Me: That should be just fine.
PN: Okay, it's kept in the fridge, so we'll have it ready for you.
Me: Okay, thanks.
So, la-de-da-de-da 1:15 rolls around, and I head over. I go in, and ask for the prescription for Tracee Larson, and the girl (who I assume is new can't find it. So I mention that it's in the fridge, and she goes and looks there, and still can't find it. Then a nurse practitioner whatever comes and asks what it's for, and I say my leg. Luckily, she finds it. When she hands it to me, I asked her to just look at my leg really quick, because I just have some questions, which she is fine with. When I roll up my pant leg, guess what reaction I get? "Good heavens girlfriend!" 1- I am not your girlfriend. 2- your office did this to me!

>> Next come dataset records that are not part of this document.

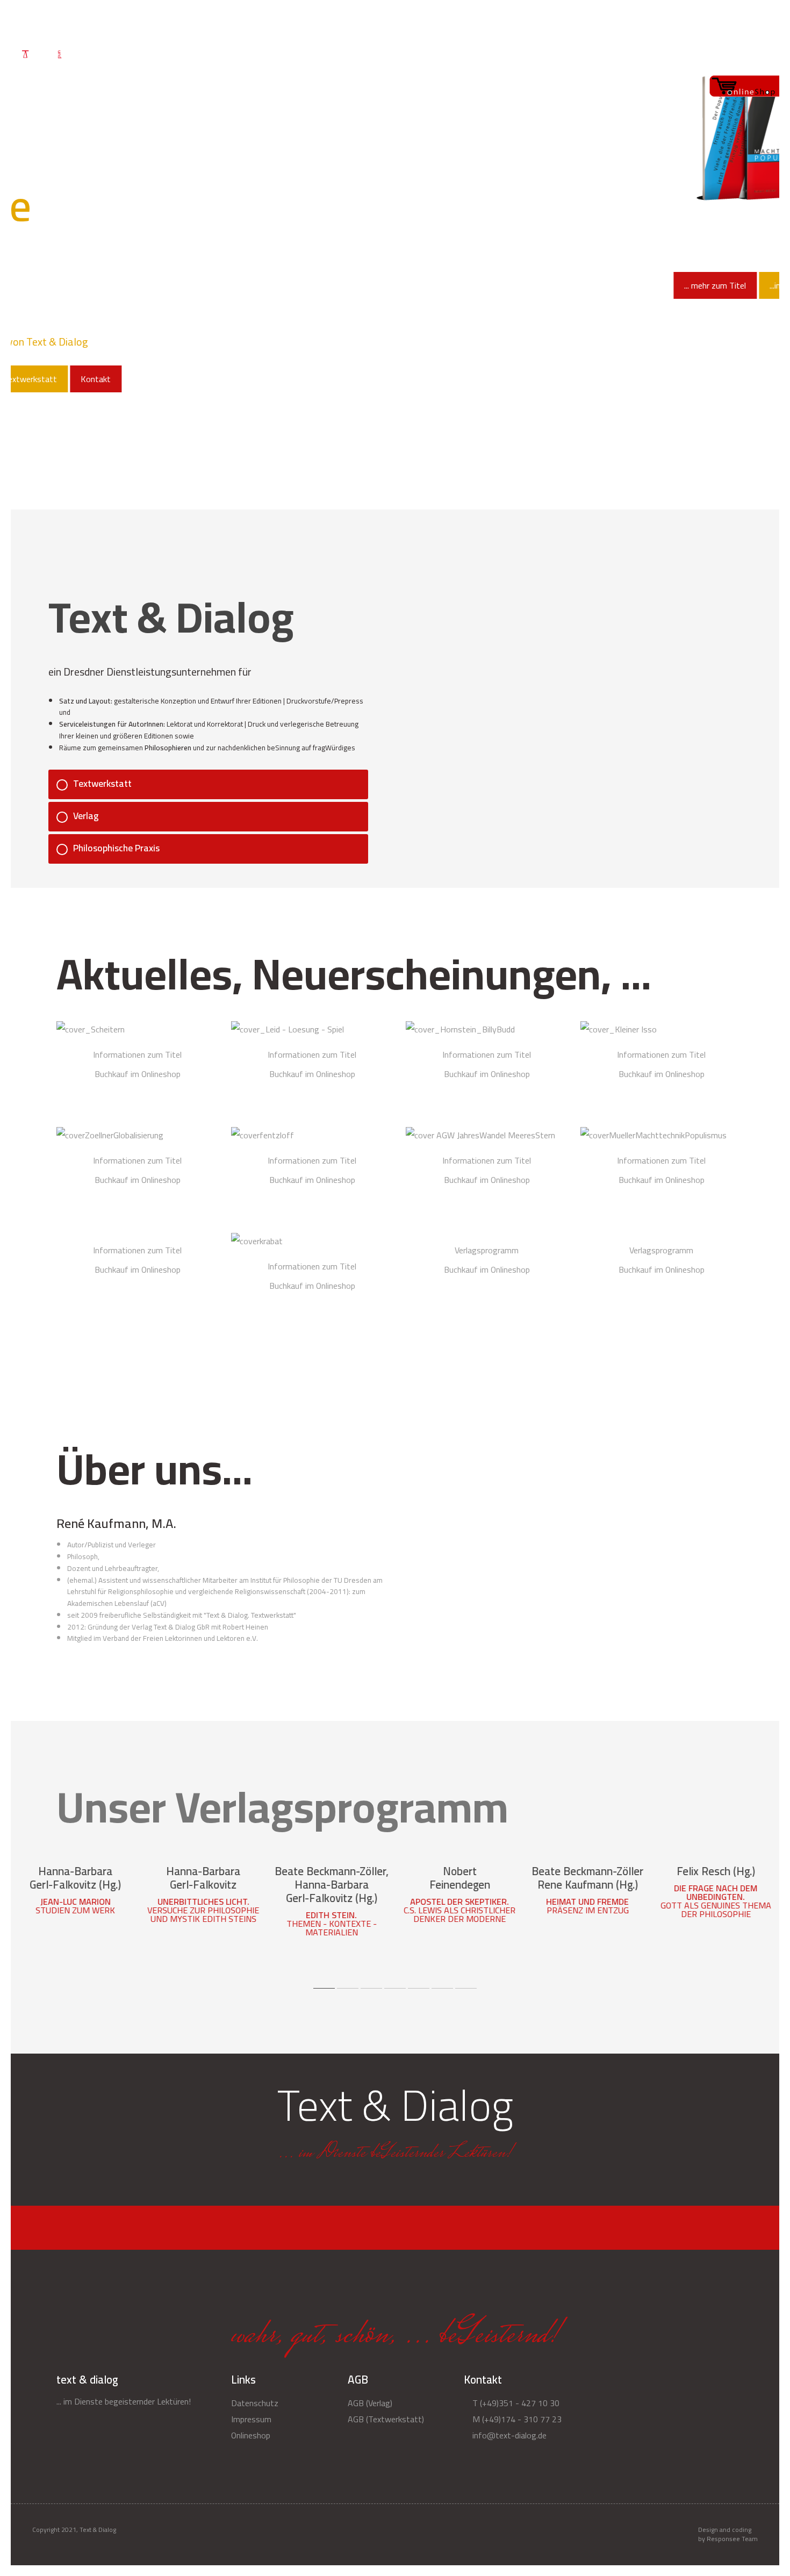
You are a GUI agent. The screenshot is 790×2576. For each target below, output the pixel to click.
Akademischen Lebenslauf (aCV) (117, 1603)
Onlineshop (597, 22)
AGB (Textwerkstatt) (386, 2419)
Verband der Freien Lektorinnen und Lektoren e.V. (180, 1638)
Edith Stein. (331, 1915)
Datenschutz (671, 53)
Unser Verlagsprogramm (282, 1807)
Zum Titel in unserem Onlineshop (75, 1870)
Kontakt (747, 53)
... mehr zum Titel (186, 285)
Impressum (251, 2419)
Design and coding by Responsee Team (728, 2534)
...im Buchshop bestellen (284, 285)
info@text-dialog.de (508, 2435)
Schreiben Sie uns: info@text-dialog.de (703, 22)
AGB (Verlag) (370, 2403)
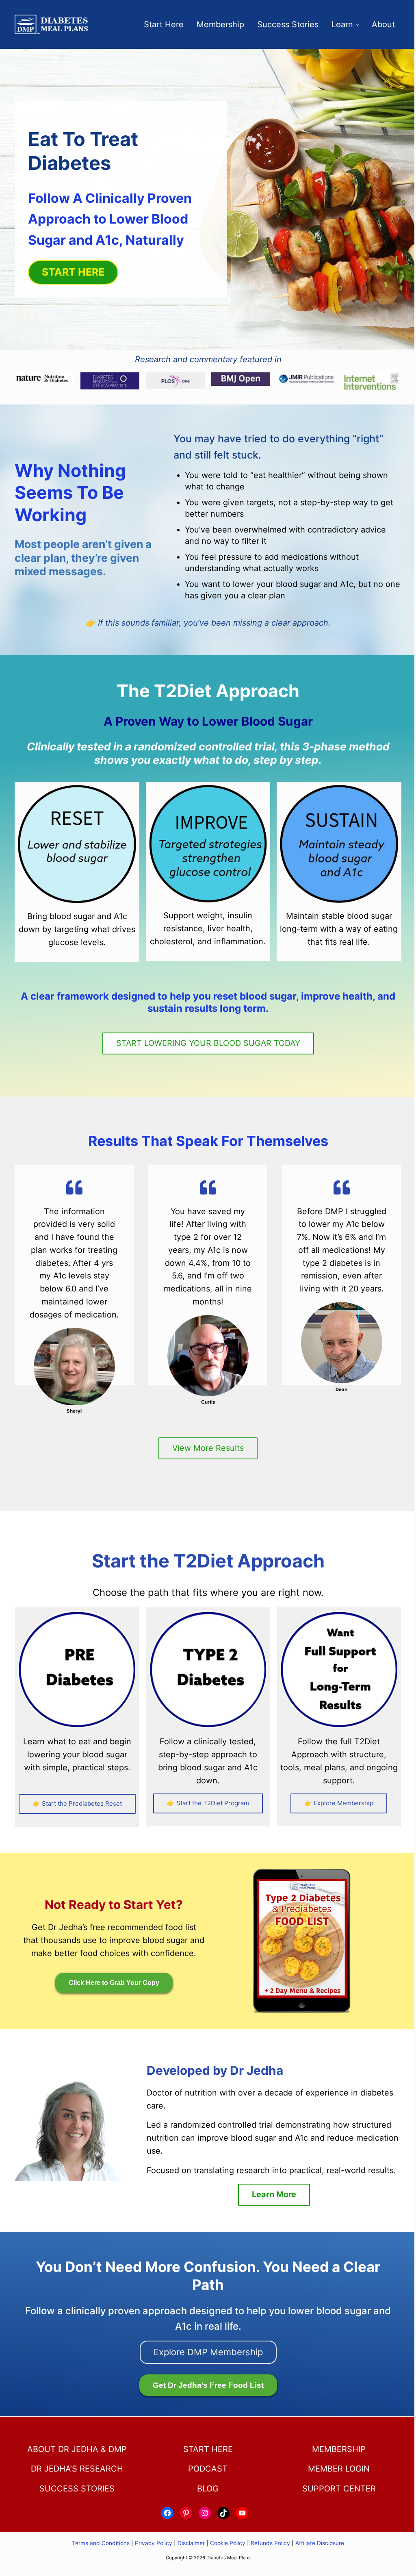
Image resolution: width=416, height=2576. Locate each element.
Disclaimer (191, 2543)
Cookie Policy (227, 2543)
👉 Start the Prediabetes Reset (77, 1803)
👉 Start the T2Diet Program (208, 1803)
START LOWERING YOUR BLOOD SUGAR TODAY (208, 1043)
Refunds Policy (270, 2543)
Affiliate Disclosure (319, 2543)
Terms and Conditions (101, 2543)
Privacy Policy (153, 2543)
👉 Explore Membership (338, 1803)
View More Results (208, 1448)
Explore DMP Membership (208, 2352)
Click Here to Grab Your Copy (114, 1982)
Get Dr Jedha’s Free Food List (208, 2385)
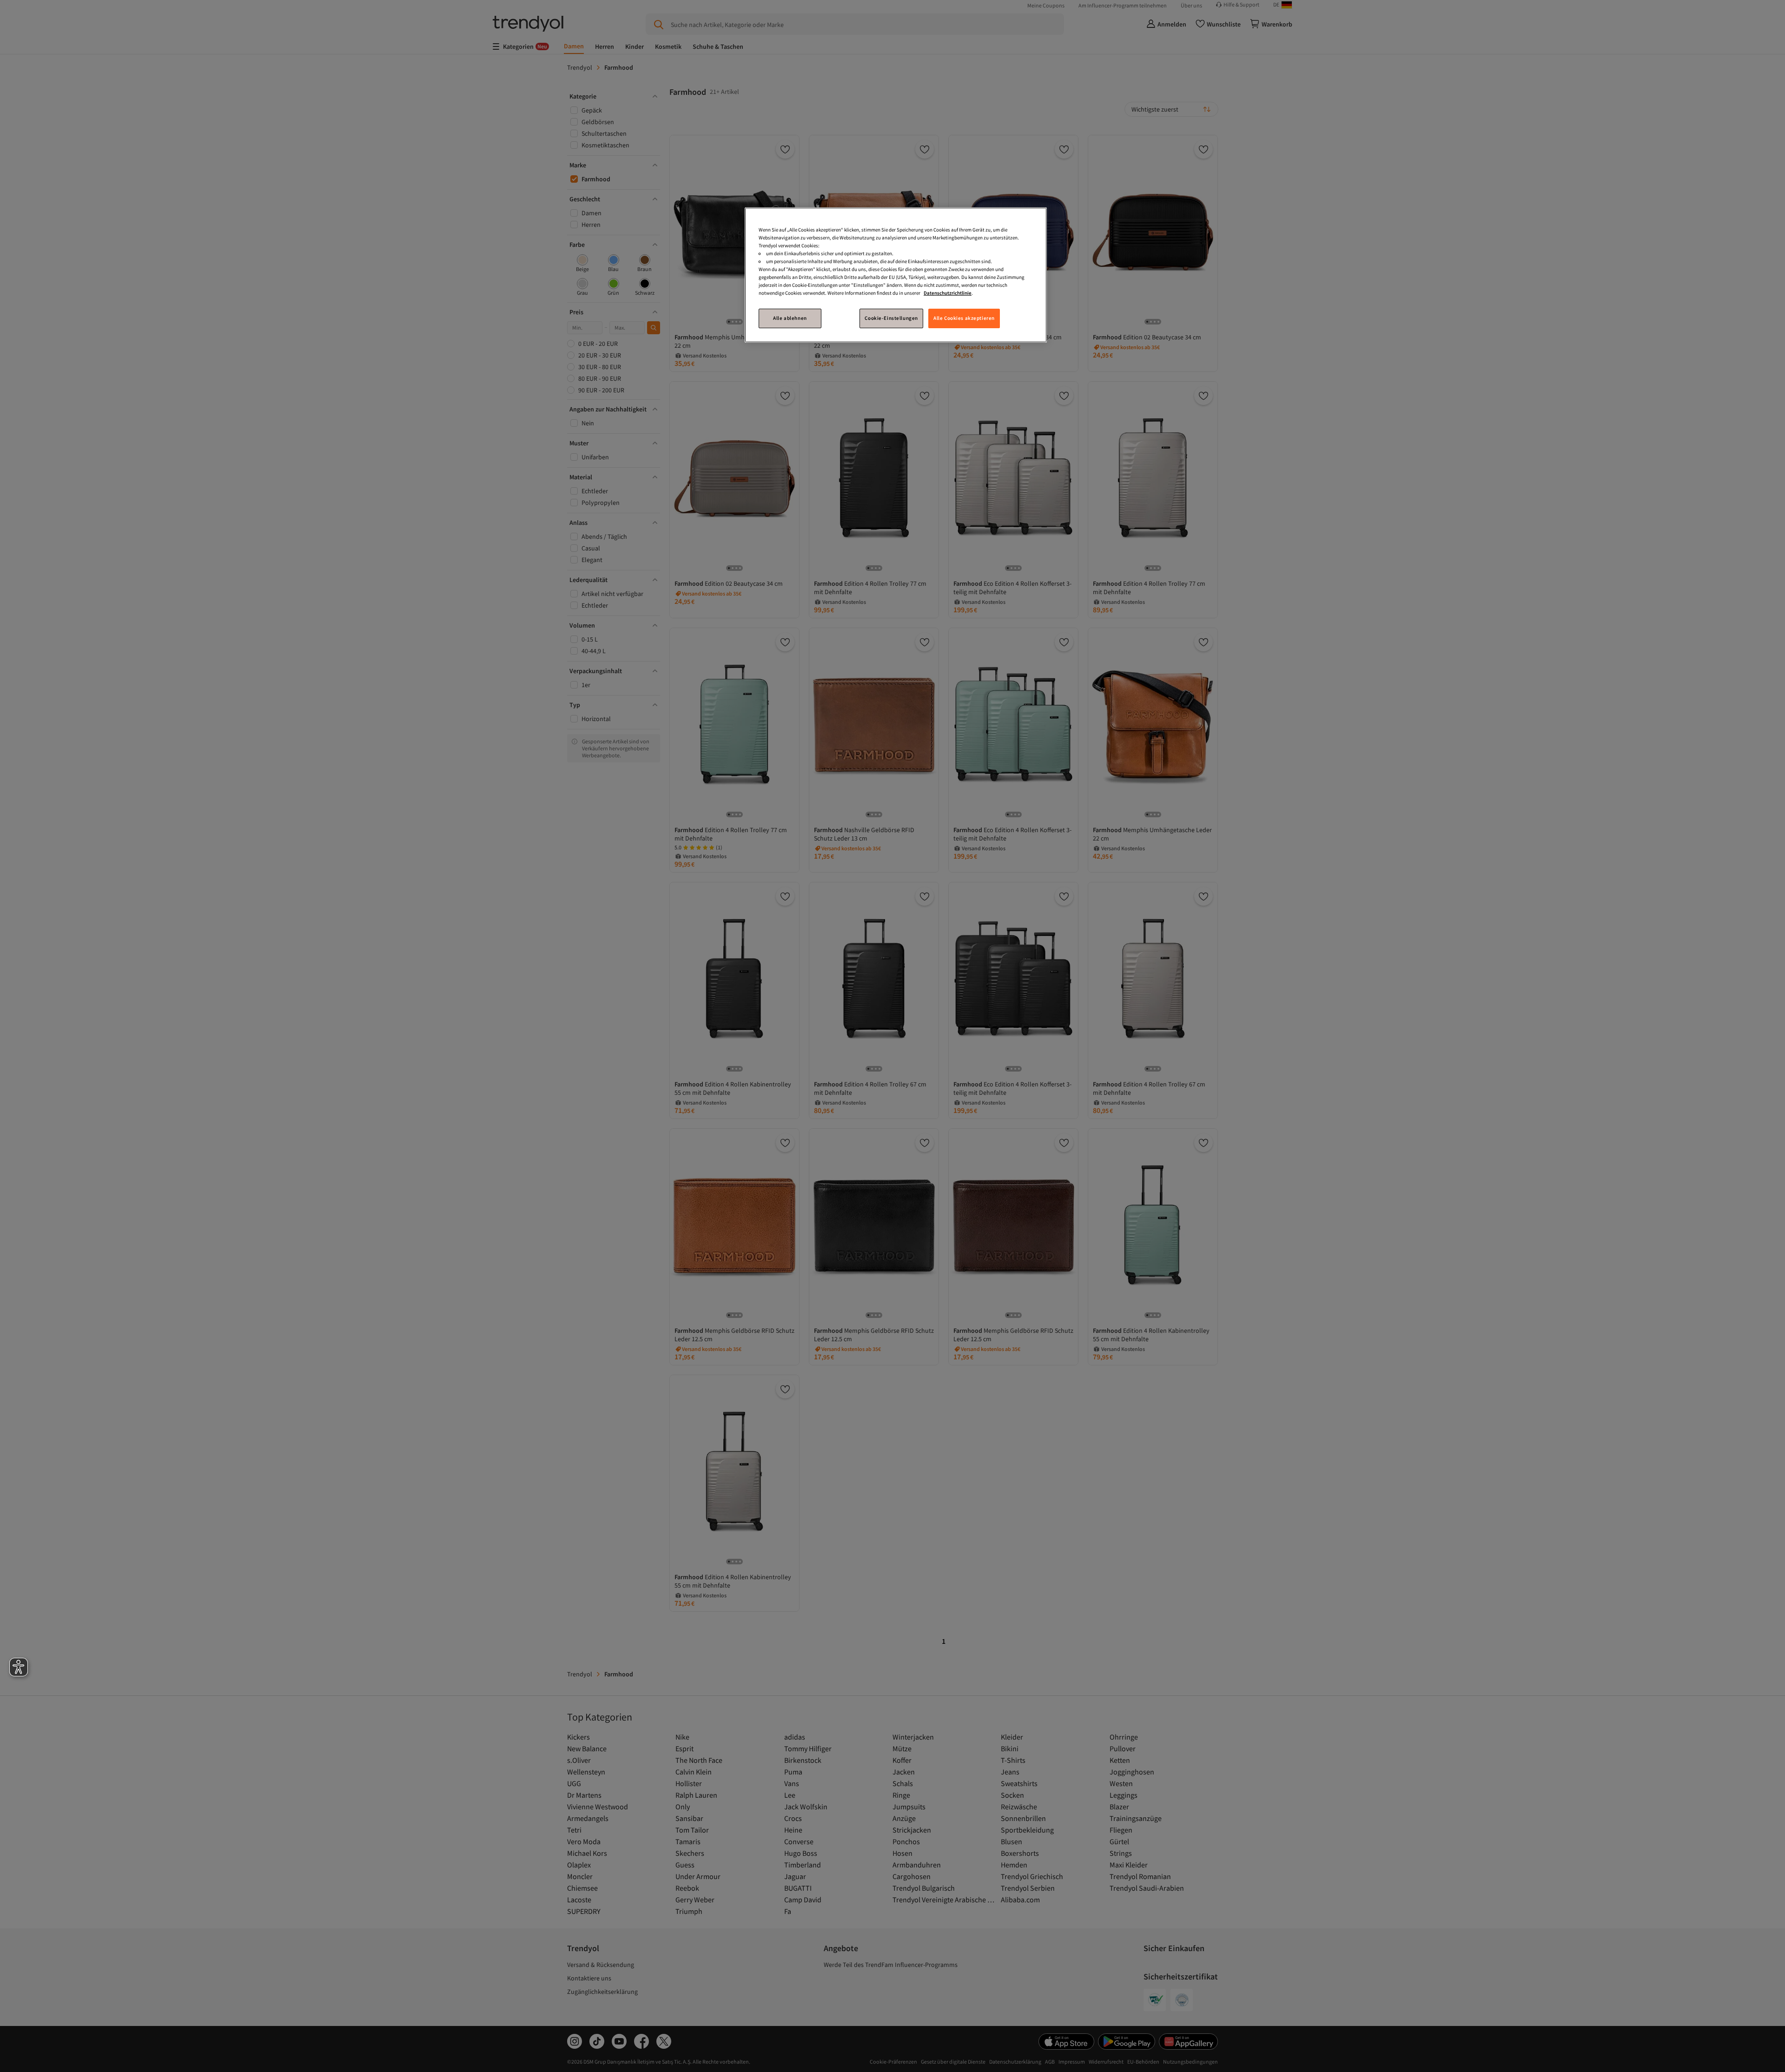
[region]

So I ask about scarring, how long it will take to heal, etc. I get the answers I expect. Not the ones I want to hear, but I expect them nonetheless.
So needless to say, at this point I'm satisfied.
But then, and I feel this encompasses my whole experience with this dumb office... When I go out to my car, I jump in and start the car, throw it into reverse just as someone pulls in next to me. Well, I wait patiently for this 50-something lady to get out of the passenger side. She opens the door, and BAM. She hits my jeep with the door. WHAT THE! ARE YOU SERIOUS?! She makes a little "Oh no!" face, and continues on her way. Just leaves. Doesn't even make sure there isn't anything there. No 'I'm so sorry I'm an idiot and can't control the stupid car door' just nothing.
I'm past the point of handling anything more this week. So if you need me, I'll be curled up in bed sleeping until Sunday morning.